Working for somebody else's C-corp where they're all about the money rarely
creates a good environment in the interests of workers.

------
gregmac
Tweet deleted, archive [1]:

> At a stealth startup, dozens of engineers relentlessly worked 20-hr days,
> for many weeks, and overcame many obstacles thrown at them with the vision
> to make the public internet native to real-time comms. They went live today,
> and end users are blown away by the result. Hats off:

It re-tweeted another [2]:

> #FortniteMiddleEastServers ARE OUT > im from the middle east and the ping IS
> SO AMAZING

I'm guessing that's from this announcement [3]

> Today we’re excited to launch the Fortnite Middle East server region!

> Why did it take so long?

> In order to make this happen, we had to work with some of the world's
> largest cloud infrastructure companies to provide an awesome experience for
> players in the Middle East. Beyond servers, we also need low latency network
> connectivity to players. This has been a particular challenge in this part
> of the world given the number of countries, network providers, and varying
> levels of interconnection between them.

> In order to solve the networking challenge, we worked with a new partner to
> build out an optimized network to carry game traffic back to our cloud
> infrastructure in places where the existing networks did not meet our
> performance targets. This network is deployed on hardware running in data
> centers across the region with network connectivity to major end user ISPs
> and more than a half dozen terrestrial and subsea international private
> leased network circuits back to India.

I'm left a bit underwhelmed and confused. This sounds to me like lots of
logistics and coordination to get things up, and probably cases where they go
into a datacenter with 10x the requirements the datacenter has ever handled
before, but.. 20 hour day for _weeks_? Why? Doing _what_?

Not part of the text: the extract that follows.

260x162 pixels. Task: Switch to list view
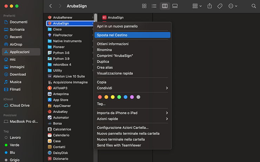(x=154, y=6)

And how is a "stealth startup" involved? Isn't this Epic Games -- the $15
billion, 28-year-old company with 1000+ employees [4] -- which to me seems
like neither stealth nor startup?

[1]
[https://web.archive.org/web/20190812150103/https://twitter.c...](https://web.archive.org/web/20190812150103/https://twitter.com/Farshchi/status/1159913924298326016)

[2]
[https://twitter.com/IcyTheCube/status/1159883184483557377](https://twitter.com/IcyTheCube/status/1159883184483557377)

[3] [https://www.epicgames.com/fortnite/en-US/news/announcing-
the...](https://www.epicgames.com/fortnite/en-US/news/announcing-the-middle-
east-server-region)

[4]
[https://en.wikipedia.org/wiki/Epic_Games](https://en.wikipedia.org/wiki/Epic_Games)